As far as prognosis is concerned, primary extra-axial chordoma (34 cases including our 6 cases published so far) tends to exhibit an indolent clinical course. Median follow-up of the reported cases is 66 months (2 to 212 months) [2,3,4,5,6,7,8,9,10,11,12]. Seven of these 31 patients developed local recurrence after a mean of 18 months (range, 6–75 months) and were associated with lung metastases in two patients. At the last follow-up, most (n = 27) of these 32 patients were alive without evidence of diseases; three were alive with disease, one died for unknown disease, and one died of cardiac failure without evidence of neoplastic disease. Despite the limited number of cases, these data would suggest that extra-axial chordoma exhibits a less aggressive behavior compared with axial skeletal locations but of course this may be largely dependent upon more favorable anatomic location [1]. There is no evidence for a role for either radiation therapy or chemotherapy in the extra-axial chordoma, and surgical resection with wide margins is to be recommended.
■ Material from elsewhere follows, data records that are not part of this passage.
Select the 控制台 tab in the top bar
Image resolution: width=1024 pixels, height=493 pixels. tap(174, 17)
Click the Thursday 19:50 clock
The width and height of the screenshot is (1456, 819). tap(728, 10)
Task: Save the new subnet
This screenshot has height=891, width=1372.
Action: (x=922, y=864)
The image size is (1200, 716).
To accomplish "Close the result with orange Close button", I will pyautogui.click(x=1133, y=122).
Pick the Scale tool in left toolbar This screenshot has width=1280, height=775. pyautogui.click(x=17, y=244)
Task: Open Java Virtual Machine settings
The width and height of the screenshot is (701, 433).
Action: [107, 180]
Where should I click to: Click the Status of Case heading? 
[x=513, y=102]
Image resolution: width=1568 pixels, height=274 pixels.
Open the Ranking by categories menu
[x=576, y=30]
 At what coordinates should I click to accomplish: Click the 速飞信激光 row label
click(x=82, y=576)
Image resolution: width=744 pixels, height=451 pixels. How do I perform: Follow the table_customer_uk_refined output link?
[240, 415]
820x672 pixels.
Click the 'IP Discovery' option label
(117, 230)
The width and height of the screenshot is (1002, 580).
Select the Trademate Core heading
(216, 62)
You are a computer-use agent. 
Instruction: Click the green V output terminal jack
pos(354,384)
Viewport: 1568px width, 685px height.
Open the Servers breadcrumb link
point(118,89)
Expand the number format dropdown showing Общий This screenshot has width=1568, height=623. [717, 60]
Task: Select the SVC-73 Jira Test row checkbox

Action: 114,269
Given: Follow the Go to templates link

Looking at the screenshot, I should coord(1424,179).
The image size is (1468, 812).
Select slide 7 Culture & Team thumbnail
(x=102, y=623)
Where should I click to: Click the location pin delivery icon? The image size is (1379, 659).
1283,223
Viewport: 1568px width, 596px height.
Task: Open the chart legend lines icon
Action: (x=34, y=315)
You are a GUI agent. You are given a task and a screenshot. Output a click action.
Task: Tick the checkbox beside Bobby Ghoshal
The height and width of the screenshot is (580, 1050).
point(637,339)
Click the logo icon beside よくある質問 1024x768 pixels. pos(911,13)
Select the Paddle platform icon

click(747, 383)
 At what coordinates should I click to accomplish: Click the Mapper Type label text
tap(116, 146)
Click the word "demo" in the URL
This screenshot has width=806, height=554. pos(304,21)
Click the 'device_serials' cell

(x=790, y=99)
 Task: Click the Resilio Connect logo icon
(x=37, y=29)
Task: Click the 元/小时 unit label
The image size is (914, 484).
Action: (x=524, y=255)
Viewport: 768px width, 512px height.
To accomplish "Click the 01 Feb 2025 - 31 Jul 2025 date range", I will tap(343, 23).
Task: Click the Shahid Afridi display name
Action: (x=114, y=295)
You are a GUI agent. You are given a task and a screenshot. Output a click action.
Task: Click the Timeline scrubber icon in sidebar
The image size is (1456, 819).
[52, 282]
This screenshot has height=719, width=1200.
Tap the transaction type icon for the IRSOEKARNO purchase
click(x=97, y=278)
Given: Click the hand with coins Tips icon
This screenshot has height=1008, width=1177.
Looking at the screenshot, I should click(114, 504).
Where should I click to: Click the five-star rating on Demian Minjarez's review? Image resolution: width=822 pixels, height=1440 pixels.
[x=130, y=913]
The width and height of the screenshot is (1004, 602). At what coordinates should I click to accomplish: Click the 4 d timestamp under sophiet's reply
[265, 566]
In conclusion, primary extra-axial chordoma is an extremely a rare neoplasm with distinct morphological and immunohistochemical features that allow distinction from morphologic mimics such as both extraskeletal myxoid chondrosarcoma and myoepithelioma. Our data would further confirm the assumption that extra-axial chordoma is characterized by less aggressive behavior when compared to axial skeletal chordoma, making complete surgical resection most often curative.